Adam Mickiewicz is Poland's greatest poet, taught in schools as a matter of routine. He bears roughly the same relationship to Polish culture that Pushkin – whom he knew – bears to Russian culture. He was also a great admirer of Byron.

On the first page of this excellent new biography, Roman Koropeckyj relates how, in 1968, the Polish communist government, which had hitherto praised Mickiewicz as the country's first patriotic poet, banned a production of his drama Forefathers' Eve on the grounds that its anti-Russian sentiments made them nervous. Reading this, I wondered whether, had a group of English Chartists in 1848 proposed a production of Marino Faliero, the English government would have banned that. After all, Mickiewicz is, in cliché, 'the Polish Byron', the man who is supposed to have united creativity on the page with activity on the street. But the unreality of the proposition was at once clear: Faliero is no patriotic call to action, even though Byron thought Murray would be afraid of its politics, whereas Part III of Forefathers' Eve (the part which, I surmise, the communists banned) is one long depiction of the way Russia was attempting to wipe Poland and Polish culture from the face of the earth. Action is the only possibility left when you leave the theatre, and the communists were, from their own perspective, correct to ban it. In other words, Mickiewicz is not 'the Polish Byron', but neither is Byron 'the Polish Mickiewicz': the analogy is false. Byron was all in favour of revolutions abroad, but a revolution at home might cause a fall in the value of his holdings in government funds. He could have gone back home from exile any time he wanted. Mickiewicz had already been exiled from Poland once, before the failed Polish insurrection of 1831 – to the comforts, however, of St Petersburg, Odessa and Moscow.

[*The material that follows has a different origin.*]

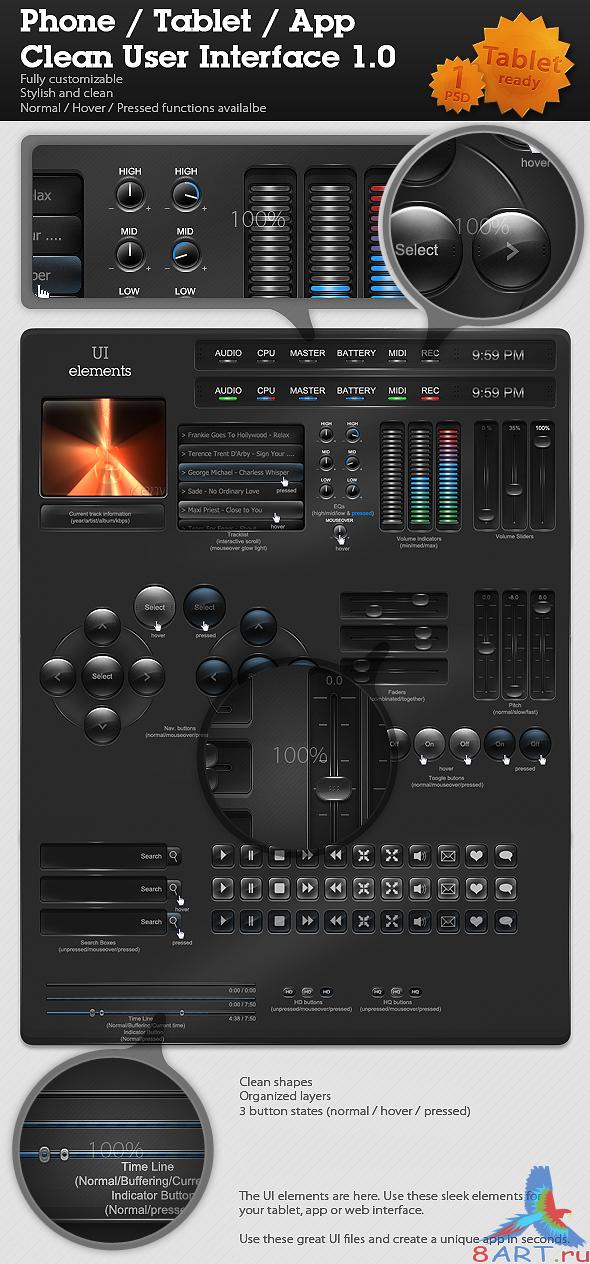Click the Stop icon in the middle media row
The height and width of the screenshot is (1264, 590).
point(280,888)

Had he tried to return to Poland post-1831, he would have been at the very least sent to Siberia. Yet, as Koropeckyj writes, 'Byron came to share the same space in Mickiewicz's pantheon as Napoleon'. In a letter from 1822 Mickiewicz announces:

I read only Byron, and cast aside books if written in a different spirit, since I don't like lies; if there's a description of happiness, family life, this rouses my indignation as much as the sight of married couples and children; this is my only aversion.

Such a claim puts an interesting, if sad, gloss on his interpretation both of 'lies' and of Byron's version of 'happiness' – this last has indeed very little to do with marriage or children. Byron was a bad husband and an indifferent father; Mickiewicz, as Koropeckyj shows, outgrew the adolescent distaste for breeding shown in the letter, married, and had six children, towards whom he was affectionate in the normal way. He became, indeed, 'the Byron of his country, but a moral and Christian Byron' – if that is not too glaring a contradiction in terms. When Mickiewicz translated The Giaour, it became accepted as a virtual Polish poem in its own right because he changed the Giaour's deathbed sneers at Christian consolation into a pious acceptance of the same.

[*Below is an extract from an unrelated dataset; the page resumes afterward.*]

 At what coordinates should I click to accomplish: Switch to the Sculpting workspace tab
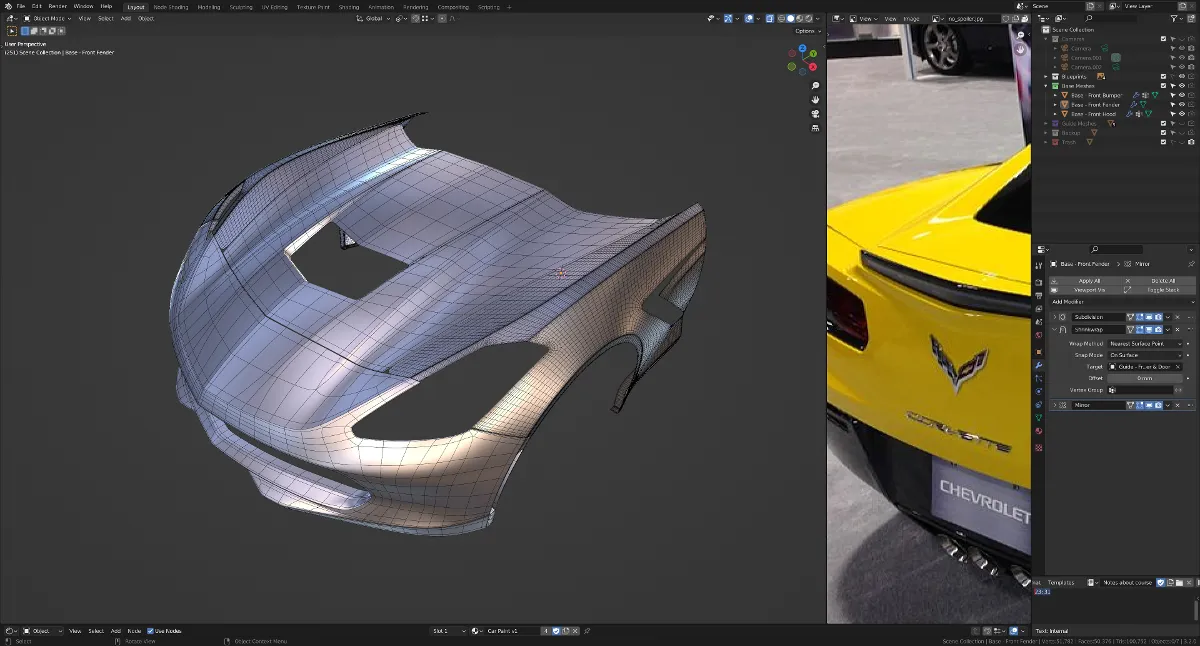(241, 7)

Koropeckyj gives much space to Mickiewicz's time exiled in Russia, which was, paradoxically, 'more hospitable and invigorating […] than even Poland itself'. In Russia, liberals were more confidently vocal – at least at the time of Mickiewicz's sojourn. This section of the biography is extremely well-researched, and is especially good on Mickiewicz's relationship with Pushkin. Pushkin, along with most of his non-Polish-speaking friends, sensed Mickiewicz's greatness without being able to appreciate it on the page; the conservative Mickiewicz, who knew Russian and could thus read and appreciate Pushkin (though see below), was [End Page 176] offended by the coarseness of Pushkin's talk at table, or in his cups.